*Objective*: Render the listing as a numbered list, starting with the line that contains "Click help icon beside Paragraphs result" and going on through the line that contains "Action: point(454,38)", and leave out any blank lines.

*Given information*:
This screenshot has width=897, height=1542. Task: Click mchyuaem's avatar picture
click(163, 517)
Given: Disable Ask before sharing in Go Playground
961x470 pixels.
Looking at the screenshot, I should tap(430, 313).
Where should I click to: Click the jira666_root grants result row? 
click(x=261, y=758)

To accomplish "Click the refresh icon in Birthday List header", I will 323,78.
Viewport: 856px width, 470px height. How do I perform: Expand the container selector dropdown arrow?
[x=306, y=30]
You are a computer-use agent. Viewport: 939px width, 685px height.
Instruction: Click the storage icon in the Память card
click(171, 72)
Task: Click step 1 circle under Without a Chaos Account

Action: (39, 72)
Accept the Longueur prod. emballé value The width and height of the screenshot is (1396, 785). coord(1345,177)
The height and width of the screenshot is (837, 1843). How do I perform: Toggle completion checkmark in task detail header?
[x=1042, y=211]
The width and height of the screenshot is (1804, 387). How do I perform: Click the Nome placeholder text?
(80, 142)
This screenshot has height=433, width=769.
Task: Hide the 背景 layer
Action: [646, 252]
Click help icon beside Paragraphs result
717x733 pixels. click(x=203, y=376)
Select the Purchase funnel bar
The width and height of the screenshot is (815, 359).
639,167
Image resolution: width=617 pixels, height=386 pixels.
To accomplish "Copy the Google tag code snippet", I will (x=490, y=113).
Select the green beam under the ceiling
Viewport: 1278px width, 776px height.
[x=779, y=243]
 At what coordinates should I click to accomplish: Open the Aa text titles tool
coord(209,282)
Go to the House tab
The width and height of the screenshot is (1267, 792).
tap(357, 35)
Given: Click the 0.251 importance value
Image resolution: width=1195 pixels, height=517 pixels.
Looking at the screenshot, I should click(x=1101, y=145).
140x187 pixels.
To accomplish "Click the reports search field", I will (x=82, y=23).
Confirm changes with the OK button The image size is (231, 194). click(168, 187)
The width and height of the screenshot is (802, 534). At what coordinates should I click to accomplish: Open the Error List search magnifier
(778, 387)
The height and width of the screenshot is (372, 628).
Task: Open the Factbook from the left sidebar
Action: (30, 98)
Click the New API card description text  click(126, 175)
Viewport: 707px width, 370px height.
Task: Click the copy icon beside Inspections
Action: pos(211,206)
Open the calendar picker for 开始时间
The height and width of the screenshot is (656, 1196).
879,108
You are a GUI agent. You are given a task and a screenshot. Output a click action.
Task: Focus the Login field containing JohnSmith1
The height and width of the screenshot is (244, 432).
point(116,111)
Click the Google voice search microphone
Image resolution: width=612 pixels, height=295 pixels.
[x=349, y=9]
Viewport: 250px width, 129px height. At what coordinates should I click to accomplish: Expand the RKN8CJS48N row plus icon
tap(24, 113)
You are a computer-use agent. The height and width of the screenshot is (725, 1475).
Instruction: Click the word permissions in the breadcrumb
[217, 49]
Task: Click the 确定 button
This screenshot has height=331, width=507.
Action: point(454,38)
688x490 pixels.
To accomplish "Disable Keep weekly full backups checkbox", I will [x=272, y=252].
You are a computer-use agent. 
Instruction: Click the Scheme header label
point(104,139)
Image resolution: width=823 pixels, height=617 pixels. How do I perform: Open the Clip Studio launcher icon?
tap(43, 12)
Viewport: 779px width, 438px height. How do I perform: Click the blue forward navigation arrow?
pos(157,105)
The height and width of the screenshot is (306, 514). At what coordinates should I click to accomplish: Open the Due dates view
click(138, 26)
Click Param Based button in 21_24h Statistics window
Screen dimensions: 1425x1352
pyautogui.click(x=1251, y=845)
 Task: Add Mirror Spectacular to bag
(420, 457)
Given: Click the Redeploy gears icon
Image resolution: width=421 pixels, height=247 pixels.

*Finished exercise*:
1. Click help icon beside Paragraphs result
2. 717x733 pixels. click(x=203, y=376)
3. Select the Purchase funnel bar
4. The width and height of the screenshot is (815, 359).
5. 639,167
6. Image resolution: width=617 pixels, height=386 pixels.
7. To accomplish "Copy the Google tag code snippet", I will (x=490, y=113).
8. Select the green beam under the ceiling
9. Viewport: 1278px width, 776px height.
10. [x=779, y=243]
11.  At what coordinates should I click to accomplish: Open the Aa text titles tool
12. coord(209,282)
13. Go to the House tab
14. The width and height of the screenshot is (1267, 792).
15. tap(357, 35)
16. Given: Click the 0.251 importance value
17. Image resolution: width=1195 pixels, height=517 pixels.
18. Looking at the screenshot, I should click(x=1101, y=145).
19. 140x187 pixels.
20. To accomplish "Click the reports search field", I will (x=82, y=23).
21. Confirm changes with the OK button The image size is (231, 194). click(168, 187)
22. The width and height of the screenshot is (802, 534). At what coordinates should I click to accomplish: Open the Error List search magnifier
23. (778, 387)
24. The height and width of the screenshot is (372, 628).
25. Task: Open the Factbook from the left sidebar
26. Action: (30, 98)
27. Click the New API card description text  click(126, 175)
28. Viewport: 707px width, 370px height.
29. Task: Click the copy icon beside Inspections
30. Action: pos(211,206)
31. Open the calendar picker for 开始时间
32. The height and width of the screenshot is (656, 1196).
33. 879,108
34. You are a GUI agent. You are given a task and a screenshot. Output a click action.
35. Task: Focus the Login field containing JohnSmith1
36. The height and width of the screenshot is (244, 432).
37. point(116,111)
38. Click the Google voice search microphone
39. Image resolution: width=612 pixels, height=295 pixels.
40. [x=349, y=9]
41. Viewport: 250px width, 129px height. At what coordinates should I click to accomplish: Expand the RKN8CJS48N row plus icon
42. tap(24, 113)
43. You are a computer-use agent. The height and width of the screenshot is (725, 1475).
44. Instruction: Click the word permissions in the breadcrumb
45. [217, 49]
46. Task: Click the 确定 button
47. This screenshot has height=331, width=507.
48. Action: point(454,38)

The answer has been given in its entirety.